Some of these IREC recommendations include:

-Interconnection applications must be reviewed to determine if a PCS has been included in the DER system design. If so, it should be identified

-IEEE 1547 defines a reference point of application (RPA), so it is clear at which physical point in the system configuration the requirements of the standard must be met for testing and evaluation as well as commissioning.

-In order to ensure that DERs are properly addressed by technical requirements, any stated execution or parameter change performance requirements must align with or refer to IEEE 1547-2018

-The interconnection assessment process should include an understanding any interactions between storage system usage cases and export or imported limits or other functions.

8. To evaluate operating schedules, define rules and processes

IREC said that current interconnection procedures do not properly value energy storage’s ability for operation according to a predetermined timetable that governs both the power exported and imported as well the timing.

Standardization should be established to describe energy storage operations, with particular import and export restrictions. While regulators are limited in their ability develop standards, they can create a sense o urgency and expectation.

IREC recommended that regulators encourage or actively develop field testing programs to validate the performance and profile of a deployed system against a fixed operating schedule.

Mark Frigo of Nexamp stated that storage interconnection presents challenges due to procedures based on legacy technology as well as equipment from a 100 year-old distribution system. Utilities usually classify assets as either a generator or a transmission and distribution asset. However, storage can be classified in any of these categories.

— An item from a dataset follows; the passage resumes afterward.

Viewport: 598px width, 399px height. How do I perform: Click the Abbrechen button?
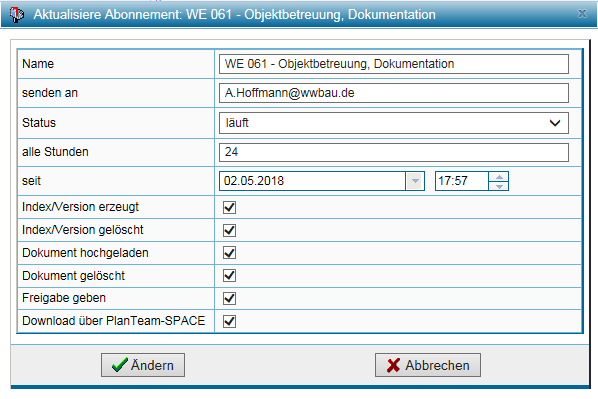[428, 365]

Frigo stated that Nexamp has found commercial solutions to its problems. Although a storage asset offers a nonwires alternative to distribution, and solves a grid reliability issue, utilities still levy an annual demand charge. Nexamp sends the exact same bill back the reverse way.

There is no standardization in this process, so Frigo’s team must negotiate individual contracts with each utility.

He said, “That’s not an elegant solution, but it works.” “Until the rules are really clarified, that’s what’s going on behind the scenes.”